Здоровый мужик, переваливший годами на пятый десяток, женивший троих сыновей и двух дочек, переживший жену— рыдал от отчаяния, что не смог спасти чужого ребенка. В той избе он и заснул, на соседней лавке с покойницей. Идти куда-то сил не осталось. Тут его разбудил, отыскав, Дабор. Теперь, значит, Нежу хоронить… Хранители светлые, за что вы кару такую людям отмерили? Эх, а ведь про Усладу-то он забыл!
— Дабор, друже, девочка Кричанова тоже померла. Ее б перенести сюда же, — виновато сказал обережник. — Вместе уж с ними и закроем.
Мужчина в ответ кивнул.
Умерших разложили по лавкам нетопленой избы. От запаха заживо изгнивших тел мутился рассудок, а желудок, казалось, уже привычный к смраду, все равно сжимался, подпрыгивал к горлу. Ивор отчитал умерших, вздел очистительные обереги и вышел из избы на улицу.
Волглый воздух таяльника показался дурманным и сладким. Вот и все. Обережник не считал умерших. Не хватало духу. Но знал, что их уже больше трех десятков, и из-за этого становилось еще страшнее. От неведомой хвори не было спасения. Дар разбивался об недуг, как глиняный горшок об стену.
А, может, так оно случилось еще и потому, что Сила— не колодец бездонный, нельзя ее черпать без удержу. Уже сутки тому Ивор почувствовал— не так живо она ему отзывается. Устал. Да ведь людям не объяснишь. Люди спасения чают. Или хоть облегчения. Как откажешь?
Вот только выходило— что бы он ни пробовал, помочь не удавалось. А самое страшное— когда на постой у Вадимичей останавливались, и подумать не могли, что приманили с собой этакую беду.

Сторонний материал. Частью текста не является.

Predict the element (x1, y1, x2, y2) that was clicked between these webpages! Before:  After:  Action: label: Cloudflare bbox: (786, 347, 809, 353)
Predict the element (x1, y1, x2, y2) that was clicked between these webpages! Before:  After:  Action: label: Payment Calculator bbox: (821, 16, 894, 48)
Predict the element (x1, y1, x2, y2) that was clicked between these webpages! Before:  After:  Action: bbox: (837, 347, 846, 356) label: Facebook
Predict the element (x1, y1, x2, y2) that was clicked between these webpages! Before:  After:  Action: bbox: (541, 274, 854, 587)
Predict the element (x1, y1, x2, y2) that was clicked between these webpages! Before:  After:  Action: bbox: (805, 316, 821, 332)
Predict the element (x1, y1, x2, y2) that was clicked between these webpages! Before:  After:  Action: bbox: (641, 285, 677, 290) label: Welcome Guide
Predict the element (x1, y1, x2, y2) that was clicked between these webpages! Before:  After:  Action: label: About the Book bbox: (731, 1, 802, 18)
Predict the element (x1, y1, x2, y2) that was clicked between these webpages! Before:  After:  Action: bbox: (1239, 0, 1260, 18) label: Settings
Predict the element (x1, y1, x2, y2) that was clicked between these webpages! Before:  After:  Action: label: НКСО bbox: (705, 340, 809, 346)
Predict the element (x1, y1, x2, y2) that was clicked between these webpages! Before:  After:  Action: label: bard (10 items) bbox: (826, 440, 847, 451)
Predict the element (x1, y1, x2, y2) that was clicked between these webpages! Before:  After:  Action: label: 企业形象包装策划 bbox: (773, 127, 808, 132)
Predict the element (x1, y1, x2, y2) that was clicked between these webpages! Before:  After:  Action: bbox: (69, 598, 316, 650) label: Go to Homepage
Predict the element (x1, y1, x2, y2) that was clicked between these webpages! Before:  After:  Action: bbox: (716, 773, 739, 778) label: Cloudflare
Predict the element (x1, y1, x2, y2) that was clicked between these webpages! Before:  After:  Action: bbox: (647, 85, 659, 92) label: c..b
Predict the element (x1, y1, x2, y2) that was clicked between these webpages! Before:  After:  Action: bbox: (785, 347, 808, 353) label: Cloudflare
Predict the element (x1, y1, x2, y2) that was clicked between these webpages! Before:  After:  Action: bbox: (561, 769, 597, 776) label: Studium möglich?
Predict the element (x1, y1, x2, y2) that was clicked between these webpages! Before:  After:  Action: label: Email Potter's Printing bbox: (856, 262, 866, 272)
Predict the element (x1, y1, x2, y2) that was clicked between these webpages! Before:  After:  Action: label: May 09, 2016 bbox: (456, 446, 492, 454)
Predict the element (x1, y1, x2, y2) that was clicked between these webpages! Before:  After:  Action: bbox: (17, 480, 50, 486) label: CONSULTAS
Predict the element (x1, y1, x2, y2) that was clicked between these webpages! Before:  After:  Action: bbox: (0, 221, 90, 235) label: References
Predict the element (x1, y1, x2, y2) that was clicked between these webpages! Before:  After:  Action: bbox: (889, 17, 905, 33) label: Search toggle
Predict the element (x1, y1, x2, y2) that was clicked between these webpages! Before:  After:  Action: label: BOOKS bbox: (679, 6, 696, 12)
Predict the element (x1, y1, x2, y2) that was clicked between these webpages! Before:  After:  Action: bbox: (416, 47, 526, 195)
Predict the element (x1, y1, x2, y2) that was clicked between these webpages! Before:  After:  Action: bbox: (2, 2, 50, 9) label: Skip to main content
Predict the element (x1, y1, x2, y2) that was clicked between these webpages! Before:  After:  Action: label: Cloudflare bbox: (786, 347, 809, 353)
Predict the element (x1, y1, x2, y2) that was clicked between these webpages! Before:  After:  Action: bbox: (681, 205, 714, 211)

Ивор побрел следом за Дабором в гостиный дом, про себя отмечая, что мужчина ступает тяжело и пошатывается. Видать, занемог. Страшно это. Страшно— быть еще живым, но все одно что мертвым. Страшно глядеть на умирающих и знать, что скоро сам будешь так же лежать, мечась на лавке, раздирая руками гниющую плоть.
А Нежа? Красавица. Жить бы да жить еще. Ясноокая, отрада для сердца. К жениху ехала… Ладная девка— кровь с молоком. Все гоняла черпаком от котла особо ретивых молодцев, тянувшихся раньше времени к каше. А на последнем постое подобрала облезлую больную кошку. Все ходила с ней к обережнику, мол, полечи. Он лечил. Жалко было и животину, и девку, которая по хвостатой убивалась, словно по человеку. Однако кошка сгибла. Нежа поплакала, но потом стало не до тоски. Взялись болеть люди. Один, другой, а затем и хохотушку-девку сломила болезнь. Эх, Нежа, Нежа… Брат и отец два дня назад к Хранителями отошли, а теперь и сама.
Ивор сел за стол и уткнулся лбом в скрещенные руки. Кто-то положил перед обережником скудную трапезу— половинку луковицы и ломоть зачерствевшего хлеба.
Люди… люди… в беде и скорби всяк по-разному себя ведет. Кому мужества хватает с запасом, а кого страх гнет и ломает. Пару дней назад убежали в полночи Горазд и Милко. Побоялись сгибнуть от заразы. Их-то при обозе не держали родовичи. А Ивор теперь ломал голову— а ну если те двое дойдут до деревни какой да там расхвораются?